ACTIVITY →
Which lines of the data contain the string "will"? Copy every one.
# # # #
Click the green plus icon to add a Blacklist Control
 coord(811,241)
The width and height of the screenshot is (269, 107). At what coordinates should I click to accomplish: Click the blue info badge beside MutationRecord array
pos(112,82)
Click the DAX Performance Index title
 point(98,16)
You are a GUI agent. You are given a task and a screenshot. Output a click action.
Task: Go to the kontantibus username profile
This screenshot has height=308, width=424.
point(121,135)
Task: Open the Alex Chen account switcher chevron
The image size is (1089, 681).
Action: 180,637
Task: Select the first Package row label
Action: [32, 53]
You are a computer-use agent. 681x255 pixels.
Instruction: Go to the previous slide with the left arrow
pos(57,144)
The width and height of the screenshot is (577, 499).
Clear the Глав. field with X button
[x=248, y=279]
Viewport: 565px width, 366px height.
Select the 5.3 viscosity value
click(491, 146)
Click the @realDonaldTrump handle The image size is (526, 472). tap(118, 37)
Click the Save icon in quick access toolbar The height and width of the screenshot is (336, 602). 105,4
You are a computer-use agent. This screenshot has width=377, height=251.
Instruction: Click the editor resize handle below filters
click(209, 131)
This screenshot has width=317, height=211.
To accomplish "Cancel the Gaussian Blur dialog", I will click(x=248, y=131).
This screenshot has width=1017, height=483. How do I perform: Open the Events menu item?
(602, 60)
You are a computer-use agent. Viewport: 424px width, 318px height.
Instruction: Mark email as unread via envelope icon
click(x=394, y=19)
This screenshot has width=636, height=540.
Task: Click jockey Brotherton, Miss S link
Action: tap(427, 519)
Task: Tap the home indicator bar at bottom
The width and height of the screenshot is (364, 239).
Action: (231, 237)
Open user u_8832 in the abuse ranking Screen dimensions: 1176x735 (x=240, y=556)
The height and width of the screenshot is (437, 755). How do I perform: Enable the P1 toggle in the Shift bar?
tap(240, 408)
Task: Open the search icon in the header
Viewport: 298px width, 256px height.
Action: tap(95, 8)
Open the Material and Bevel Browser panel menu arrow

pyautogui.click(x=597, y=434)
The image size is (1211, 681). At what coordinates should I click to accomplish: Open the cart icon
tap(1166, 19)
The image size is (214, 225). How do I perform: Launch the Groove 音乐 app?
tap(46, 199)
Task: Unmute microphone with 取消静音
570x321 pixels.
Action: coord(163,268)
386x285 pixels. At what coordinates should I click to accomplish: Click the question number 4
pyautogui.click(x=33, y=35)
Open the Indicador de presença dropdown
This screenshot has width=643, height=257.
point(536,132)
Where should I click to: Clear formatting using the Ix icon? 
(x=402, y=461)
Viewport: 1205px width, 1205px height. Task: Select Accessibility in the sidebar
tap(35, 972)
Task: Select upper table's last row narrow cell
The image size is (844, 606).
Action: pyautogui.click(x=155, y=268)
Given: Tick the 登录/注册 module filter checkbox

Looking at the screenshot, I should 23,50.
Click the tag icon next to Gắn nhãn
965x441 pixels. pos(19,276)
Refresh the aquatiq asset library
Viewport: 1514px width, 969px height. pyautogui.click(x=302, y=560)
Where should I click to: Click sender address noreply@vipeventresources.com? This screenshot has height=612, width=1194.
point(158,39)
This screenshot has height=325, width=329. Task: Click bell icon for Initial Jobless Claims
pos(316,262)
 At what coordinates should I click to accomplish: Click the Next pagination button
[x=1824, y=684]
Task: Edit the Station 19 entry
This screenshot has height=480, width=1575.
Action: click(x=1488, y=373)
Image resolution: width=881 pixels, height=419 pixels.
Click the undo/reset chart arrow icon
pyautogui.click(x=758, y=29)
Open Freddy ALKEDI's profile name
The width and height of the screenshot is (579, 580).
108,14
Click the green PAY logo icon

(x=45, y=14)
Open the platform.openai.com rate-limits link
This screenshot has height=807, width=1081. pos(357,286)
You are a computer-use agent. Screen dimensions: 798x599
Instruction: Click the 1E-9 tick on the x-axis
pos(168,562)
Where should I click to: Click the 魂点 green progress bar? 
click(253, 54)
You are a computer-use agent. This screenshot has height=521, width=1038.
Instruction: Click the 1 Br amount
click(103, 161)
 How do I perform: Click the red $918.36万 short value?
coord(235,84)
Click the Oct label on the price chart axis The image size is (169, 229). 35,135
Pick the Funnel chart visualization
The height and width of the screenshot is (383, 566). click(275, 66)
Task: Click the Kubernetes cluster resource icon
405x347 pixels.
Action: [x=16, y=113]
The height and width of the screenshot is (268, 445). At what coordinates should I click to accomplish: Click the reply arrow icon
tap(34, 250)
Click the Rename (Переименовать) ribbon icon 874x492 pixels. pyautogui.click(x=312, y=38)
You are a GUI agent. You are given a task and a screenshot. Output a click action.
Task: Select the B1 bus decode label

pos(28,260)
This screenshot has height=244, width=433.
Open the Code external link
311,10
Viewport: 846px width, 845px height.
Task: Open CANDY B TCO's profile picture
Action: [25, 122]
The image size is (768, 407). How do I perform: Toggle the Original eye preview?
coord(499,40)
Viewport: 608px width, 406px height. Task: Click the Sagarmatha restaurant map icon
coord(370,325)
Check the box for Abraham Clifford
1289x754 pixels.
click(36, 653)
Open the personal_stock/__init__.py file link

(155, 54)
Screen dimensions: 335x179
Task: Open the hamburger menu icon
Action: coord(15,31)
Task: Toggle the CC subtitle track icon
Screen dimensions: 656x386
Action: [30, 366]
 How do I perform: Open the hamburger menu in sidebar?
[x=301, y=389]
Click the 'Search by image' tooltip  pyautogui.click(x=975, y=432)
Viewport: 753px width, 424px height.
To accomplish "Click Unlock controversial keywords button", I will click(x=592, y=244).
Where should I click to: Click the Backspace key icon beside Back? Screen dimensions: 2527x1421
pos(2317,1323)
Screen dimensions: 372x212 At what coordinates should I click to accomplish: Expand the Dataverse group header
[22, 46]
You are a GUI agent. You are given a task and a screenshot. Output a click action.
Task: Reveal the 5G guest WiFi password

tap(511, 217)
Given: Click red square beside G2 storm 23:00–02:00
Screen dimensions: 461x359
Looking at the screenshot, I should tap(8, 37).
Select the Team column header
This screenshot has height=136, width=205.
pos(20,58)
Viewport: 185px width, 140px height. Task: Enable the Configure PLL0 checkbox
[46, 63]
# # # #
EXERCISE ANSWER →
To accomplish "Cancel the Gaussian Blur dialog", I will click(x=248, y=131).
To accomplish "Click Unlock controversial keywords button", I will click(x=592, y=244).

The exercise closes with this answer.